Living in Sin
Why living together to see if you're spiritually compatible is more than a risk, it's a farce.
I was raised Catholic and attended Catholic school most of my life. I have always believed in God. I have taken classes on both the Old and New Testament, recently becoming a more committed Christian. But there is one question I have not found an answer to—and I know many Christians consider it wrong—so please guide me to a place in the Bible that addresses this issue.
My boyfriend and I have been together for 5 1/2 years and have lived together all but one of those years. We are very committed to one another and plan on marrying. We have put off getting married for a couple reasons. One, with me back in school we are living on a very limited income and can not afford rings or a wedding now, as we both have some debt we are working to pay off. I know that Christians feel it is wrong to live together before marriage. But it just doesn’t seem feasible for the two of us to maintain two separate residences—and after already living together, it seems silly to divide up now. Where in the Bible can I find a basis for this belief held by so many?
--Cohabitating and Confused
Dear C. and C.,
Quite frankly, I would think that your Catholic school teachers and Christian mentors would have had a lot to say about sex outside of marriage.
Honestly, I doubt any appeal based on the Bible is going to make a dent in what for you are common sense reasons for living together before marriage. To your thinking, it makes good economic sense for you and your boyfriend to live together: you can use this time to save money for a wedding and a ring. What you don't say is whether your plan is working so far. Research shows that couples who use economics as their rationale for living together before marriage, saying that they are saving money for their wedding or for the marriage itself, almost never achieve those goals.
It's hard to save money when you're young, regardless of whether you're married or living together. But it's especially hard to do so when you're still independent of each other and free to pull out of the relationship anytime you want to. When you're married, you're more inclined to come up with a plan to save money (and to stick to it) because you're committed to each other for the long haul. If the most the two of you can plan financially is for a ring and a wedding, there's a problem. It takes only a few seconds of a wedding ceremony to say vows and exchange rings, but it takes years to live out those vows and to come to understand what it means to be yoked by that ring to another person.
If you have any illusions that living together before marriage increases your chances of staying married, forget that too. On the contrary, some research suggests that couples increase their chances of divorce when they cohabitate before marriage. That doesn't make sense, you're probably thinking. But consider this: Cohabitating couples are less likely to tackle the tough, thorny issues confronting their tenuous relationship when they are living together, and as such are at a disadvantage later on when they marry and are forced to see their mates in the new light that marriage casts upon the relationship. It's not unusual to feel deceived and dismayed once you marry after living together.
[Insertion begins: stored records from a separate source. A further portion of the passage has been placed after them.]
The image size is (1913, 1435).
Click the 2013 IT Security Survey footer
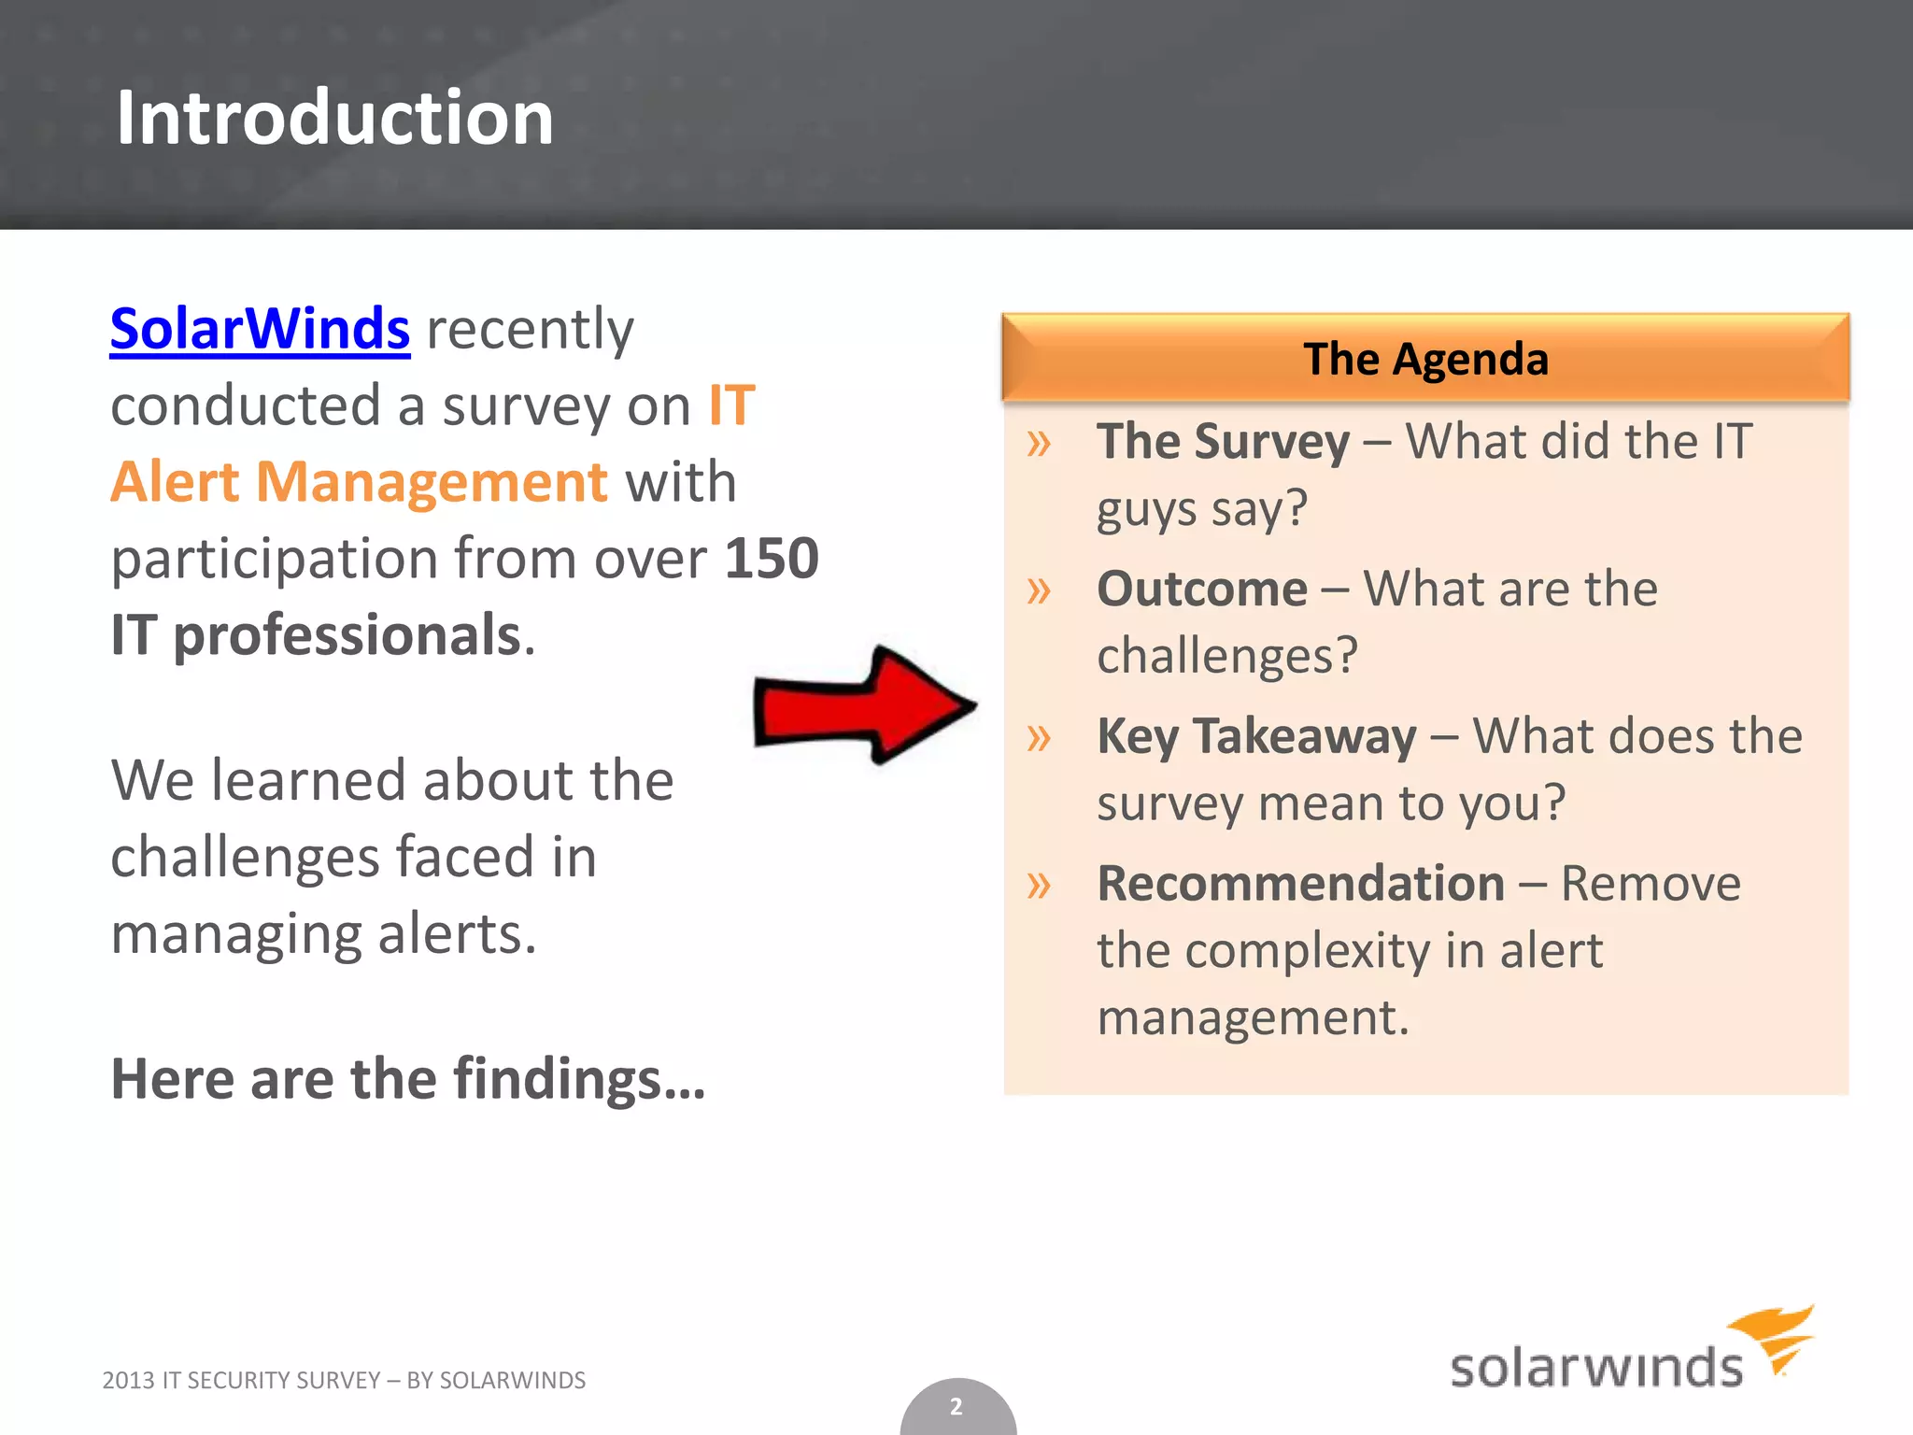344,1380
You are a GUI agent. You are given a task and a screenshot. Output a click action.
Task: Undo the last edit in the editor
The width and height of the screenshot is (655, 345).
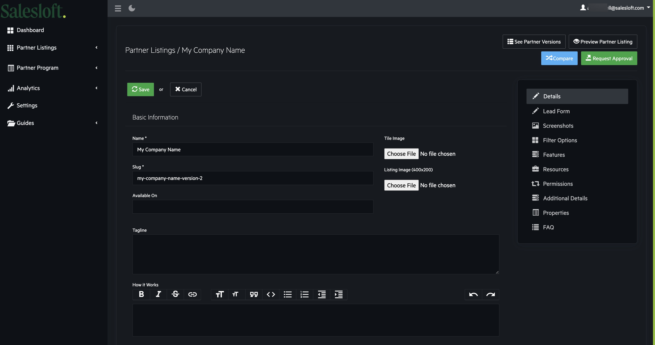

Let me put it to you this way: there's simply no preparation for marriage. You dive in and learn how to swim once you hit the water. Living together so you can save money for a ceremony that lasts for a few minutes is a risk. Living together so you can use the time to discover your compatibility is a farce. People change once those vows are spoken and they feel secure in their commitment. Living together is not a hedge against divorce. Hard work and commitment to each other over the long term is the only protection, if any.
Even though your question suggests that you are new to Christianity and its teachings on sex and marriage, is it possible that your instincts are telling you that something's missing in your relationship with your boyfriend? It's perfectly alright, you know, to admit that after 5 1/2 years, a part of you now craves a deeper relationship with your boyfriend, one that honors your need for committed love and that reflects your values as a Christian.